**Task item**:
The full set of records must be printed exactly as given.
###
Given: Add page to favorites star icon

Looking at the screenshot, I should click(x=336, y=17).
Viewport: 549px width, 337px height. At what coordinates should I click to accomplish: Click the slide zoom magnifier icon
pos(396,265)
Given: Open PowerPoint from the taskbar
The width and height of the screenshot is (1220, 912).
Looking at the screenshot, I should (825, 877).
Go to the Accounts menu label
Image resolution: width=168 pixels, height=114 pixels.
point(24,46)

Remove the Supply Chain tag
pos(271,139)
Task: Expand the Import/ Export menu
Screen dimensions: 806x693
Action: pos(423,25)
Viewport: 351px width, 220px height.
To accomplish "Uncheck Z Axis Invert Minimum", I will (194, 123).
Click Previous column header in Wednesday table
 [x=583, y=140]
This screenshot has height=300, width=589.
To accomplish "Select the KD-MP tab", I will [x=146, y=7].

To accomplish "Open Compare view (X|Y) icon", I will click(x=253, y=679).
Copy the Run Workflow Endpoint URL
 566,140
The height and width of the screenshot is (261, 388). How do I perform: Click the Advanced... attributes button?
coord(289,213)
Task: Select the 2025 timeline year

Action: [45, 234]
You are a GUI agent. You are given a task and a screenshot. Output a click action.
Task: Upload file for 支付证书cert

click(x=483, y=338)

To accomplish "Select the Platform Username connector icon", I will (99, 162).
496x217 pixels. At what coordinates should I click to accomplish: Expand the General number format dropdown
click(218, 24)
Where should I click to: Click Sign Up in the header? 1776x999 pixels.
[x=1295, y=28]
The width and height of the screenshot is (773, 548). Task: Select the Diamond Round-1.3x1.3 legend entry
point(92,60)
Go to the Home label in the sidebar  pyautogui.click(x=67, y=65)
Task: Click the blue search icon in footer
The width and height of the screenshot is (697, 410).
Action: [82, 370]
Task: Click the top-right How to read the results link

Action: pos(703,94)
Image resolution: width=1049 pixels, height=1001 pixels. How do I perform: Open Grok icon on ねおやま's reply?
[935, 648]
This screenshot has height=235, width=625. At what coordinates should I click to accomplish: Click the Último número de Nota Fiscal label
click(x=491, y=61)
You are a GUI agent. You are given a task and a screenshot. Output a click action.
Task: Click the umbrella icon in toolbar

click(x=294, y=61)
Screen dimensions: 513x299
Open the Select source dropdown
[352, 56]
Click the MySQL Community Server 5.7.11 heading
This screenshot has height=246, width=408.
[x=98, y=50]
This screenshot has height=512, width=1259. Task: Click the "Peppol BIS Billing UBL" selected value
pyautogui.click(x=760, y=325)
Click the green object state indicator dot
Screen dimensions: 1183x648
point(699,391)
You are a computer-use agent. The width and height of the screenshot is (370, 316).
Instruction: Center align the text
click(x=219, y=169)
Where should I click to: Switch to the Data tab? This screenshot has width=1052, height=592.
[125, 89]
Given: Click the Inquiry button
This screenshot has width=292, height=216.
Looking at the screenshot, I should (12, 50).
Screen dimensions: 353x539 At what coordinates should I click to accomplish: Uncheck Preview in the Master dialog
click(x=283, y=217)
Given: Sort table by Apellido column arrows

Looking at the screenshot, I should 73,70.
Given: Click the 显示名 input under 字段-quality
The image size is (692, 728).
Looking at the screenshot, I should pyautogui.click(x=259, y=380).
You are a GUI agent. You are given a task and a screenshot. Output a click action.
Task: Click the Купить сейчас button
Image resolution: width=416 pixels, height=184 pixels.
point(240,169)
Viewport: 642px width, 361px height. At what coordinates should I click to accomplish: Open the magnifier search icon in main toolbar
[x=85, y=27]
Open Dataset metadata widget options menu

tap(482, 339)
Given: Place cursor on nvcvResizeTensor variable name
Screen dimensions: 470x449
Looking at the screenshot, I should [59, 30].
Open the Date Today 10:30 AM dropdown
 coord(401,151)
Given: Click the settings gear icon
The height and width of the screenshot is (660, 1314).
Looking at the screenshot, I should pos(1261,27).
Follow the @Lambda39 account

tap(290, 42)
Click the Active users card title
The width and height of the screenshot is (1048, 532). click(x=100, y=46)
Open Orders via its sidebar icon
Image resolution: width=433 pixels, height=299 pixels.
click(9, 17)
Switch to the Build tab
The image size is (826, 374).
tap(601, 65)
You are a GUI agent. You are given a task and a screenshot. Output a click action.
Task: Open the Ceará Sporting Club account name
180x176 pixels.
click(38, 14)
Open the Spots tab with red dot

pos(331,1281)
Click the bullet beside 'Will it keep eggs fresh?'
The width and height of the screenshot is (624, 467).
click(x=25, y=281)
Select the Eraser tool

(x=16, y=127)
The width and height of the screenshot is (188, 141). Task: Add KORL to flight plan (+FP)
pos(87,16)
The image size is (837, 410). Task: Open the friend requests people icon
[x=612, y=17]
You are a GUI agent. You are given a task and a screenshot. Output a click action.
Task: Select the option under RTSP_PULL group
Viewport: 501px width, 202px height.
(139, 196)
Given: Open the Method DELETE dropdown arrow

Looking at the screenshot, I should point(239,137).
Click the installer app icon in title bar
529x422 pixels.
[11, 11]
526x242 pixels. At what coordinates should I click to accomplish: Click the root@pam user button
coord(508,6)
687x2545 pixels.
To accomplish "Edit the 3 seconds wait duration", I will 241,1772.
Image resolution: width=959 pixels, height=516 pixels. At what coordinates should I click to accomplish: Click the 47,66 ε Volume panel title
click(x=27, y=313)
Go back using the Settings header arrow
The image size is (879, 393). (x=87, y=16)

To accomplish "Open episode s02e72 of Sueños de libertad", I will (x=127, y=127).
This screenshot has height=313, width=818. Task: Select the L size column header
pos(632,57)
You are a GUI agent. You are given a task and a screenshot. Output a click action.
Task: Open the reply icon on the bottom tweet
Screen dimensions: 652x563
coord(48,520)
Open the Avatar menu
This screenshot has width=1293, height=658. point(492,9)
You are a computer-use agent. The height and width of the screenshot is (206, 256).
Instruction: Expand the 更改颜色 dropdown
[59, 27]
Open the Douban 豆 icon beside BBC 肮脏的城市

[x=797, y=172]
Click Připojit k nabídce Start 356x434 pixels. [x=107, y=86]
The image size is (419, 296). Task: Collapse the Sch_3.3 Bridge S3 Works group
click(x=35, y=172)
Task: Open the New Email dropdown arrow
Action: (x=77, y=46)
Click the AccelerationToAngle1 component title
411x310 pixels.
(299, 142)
###
**Result**:
Given: Add page to favorites star icon

Looking at the screenshot, I should click(x=336, y=17).
Viewport: 549px width, 337px height. At what coordinates should I click to accomplish: Click the slide zoom magnifier icon
pos(396,265)
Given: Open PowerPoint from the taskbar
The width and height of the screenshot is (1220, 912).
Looking at the screenshot, I should (825, 877).
Go to the Accounts menu label
Image resolution: width=168 pixels, height=114 pixels.
point(24,46)

Remove the Supply Chain tag
pos(271,139)
Task: Expand the Import/ Export menu
Screen dimensions: 806x693
Action: pos(423,25)
Viewport: 351px width, 220px height.
To accomplish "Uncheck Z Axis Invert Minimum", I will (194, 123).
Click Previous column header in Wednesday table
 [x=583, y=140]
This screenshot has height=300, width=589.
To accomplish "Select the KD-MP tab", I will [x=146, y=7].

To accomplish "Open Compare view (X|Y) icon", I will click(x=253, y=679).
Copy the Run Workflow Endpoint URL
 566,140
The height and width of the screenshot is (261, 388). How do I perform: Click the Advanced... attributes button?
coord(289,213)
Task: Select the 2025 timeline year

Action: [45, 234]
You are a GUI agent. You are given a task and a screenshot. Output a click action.
Task: Upload file for 支付证书cert

click(x=483, y=338)

To accomplish "Select the Platform Username connector icon", I will (99, 162).
496x217 pixels. At what coordinates should I click to accomplish: Expand the General number format dropdown
click(218, 24)
Where should I click to: Click Sign Up in the header? 1776x999 pixels.
[x=1295, y=28]
The width and height of the screenshot is (773, 548). Task: Select the Diamond Round-1.3x1.3 legend entry
point(92,60)
Go to the Home label in the sidebar  pyautogui.click(x=67, y=65)
Task: Click the blue search icon in footer
The width and height of the screenshot is (697, 410).
Action: [82, 370]
Task: Click the top-right How to read the results link

Action: pos(703,94)
Image resolution: width=1049 pixels, height=1001 pixels. How do I perform: Open Grok icon on ねおやま's reply?
[935, 648]
This screenshot has height=235, width=625. At what coordinates should I click to accomplish: Click the Último número de Nota Fiscal label
click(x=491, y=61)
You are a GUI agent. You are given a task and a screenshot. Output a click action.
Task: Click the umbrella icon in toolbar

click(x=294, y=61)
Screen dimensions: 513x299
Open the Select source dropdown
[352, 56]
Click the MySQL Community Server 5.7.11 heading
This screenshot has height=246, width=408.
[x=98, y=50]
This screenshot has height=512, width=1259. Task: Click the "Peppol BIS Billing UBL" selected value
pyautogui.click(x=760, y=325)
Click the green object state indicator dot
Screen dimensions: 1183x648
point(699,391)
You are a computer-use agent. The width and height of the screenshot is (370, 316).
Instruction: Center align the text
click(x=219, y=169)
Where should I click to: Switch to the Data tab? This screenshot has width=1052, height=592.
[125, 89]
Given: Click the Inquiry button
This screenshot has width=292, height=216.
Looking at the screenshot, I should (12, 50).
Screen dimensions: 353x539 At what coordinates should I click to accomplish: Uncheck Preview in the Master dialog
click(x=283, y=217)
Given: Sort table by Apellido column arrows

Looking at the screenshot, I should 73,70.
Given: Click the 显示名 input under 字段-quality
The image size is (692, 728).
Looking at the screenshot, I should pyautogui.click(x=259, y=380).
You are a GUI agent. You are given a task and a screenshot. Output a click action.
Task: Click the Купить сейчас button
Image resolution: width=416 pixels, height=184 pixels.
point(240,169)
Viewport: 642px width, 361px height. At what coordinates should I click to accomplish: Open the magnifier search icon in main toolbar
[x=85, y=27]
Open Dataset metadata widget options menu

tap(482, 339)
Given: Place cursor on nvcvResizeTensor variable name
Screen dimensions: 470x449
Looking at the screenshot, I should [59, 30].
Open the Date Today 10:30 AM dropdown
 coord(401,151)
Given: Click the settings gear icon
The height and width of the screenshot is (660, 1314).
Looking at the screenshot, I should pos(1261,27).
Follow the @Lambda39 account

tap(290, 42)
Click the Active users card title
The width and height of the screenshot is (1048, 532). click(x=100, y=46)
Open Orders via its sidebar icon
Image resolution: width=433 pixels, height=299 pixels.
click(9, 17)
Switch to the Build tab
The image size is (826, 374).
tap(601, 65)
You are a GUI agent. You are given a task and a screenshot. Output a click action.
Task: Open the Ceará Sporting Club account name
180x176 pixels.
click(38, 14)
Open the Spots tab with red dot

pos(331,1281)
Click the bullet beside 'Will it keep eggs fresh?'
The width and height of the screenshot is (624, 467).
click(x=25, y=281)
Select the Eraser tool

(x=16, y=127)
The width and height of the screenshot is (188, 141). Task: Add KORL to flight plan (+FP)
pos(87,16)
The image size is (837, 410). Task: Open the friend requests people icon
[x=612, y=17]
You are a GUI agent. You are given a task and a screenshot. Output a click action.
Task: Select the option under RTSP_PULL group
Viewport: 501px width, 202px height.
(139, 196)
Given: Open the Method DELETE dropdown arrow

Looking at the screenshot, I should point(239,137).
Click the installer app icon in title bar
529x422 pixels.
[11, 11]
526x242 pixels. At what coordinates should I click to accomplish: Click the root@pam user button
coord(508,6)
687x2545 pixels.
To accomplish "Edit the 3 seconds wait duration", I will 241,1772.
Image resolution: width=959 pixels, height=516 pixels. At what coordinates should I click to accomplish: Click the 47,66 ε Volume panel title
click(x=27, y=313)
Go back using the Settings header arrow
The image size is (879, 393). (x=87, y=16)

To accomplish "Open episode s02e72 of Sueños de libertad", I will (x=127, y=127).
This screenshot has height=313, width=818. Task: Select the L size column header
pos(632,57)
You are a GUI agent. You are given a task and a screenshot. Output a click action.
Task: Open the reply icon on the bottom tweet
Screen dimensions: 652x563
coord(48,520)
Open the Avatar menu
This screenshot has width=1293, height=658. point(492,9)
You are a computer-use agent. The height and width of the screenshot is (206, 256).
Instruction: Expand the 更改颜色 dropdown
[59, 27]
Open the Douban 豆 icon beside BBC 肮脏的城市

[x=797, y=172]
Click Připojit k nabídce Start 356x434 pixels. [x=107, y=86]
The image size is (419, 296). Task: Collapse the Sch_3.3 Bridge S3 Works group
click(x=35, y=172)
Task: Open the New Email dropdown arrow
Action: (x=77, y=46)
Click the AccelerationToAngle1 component title
411x310 pixels.
(299, 142)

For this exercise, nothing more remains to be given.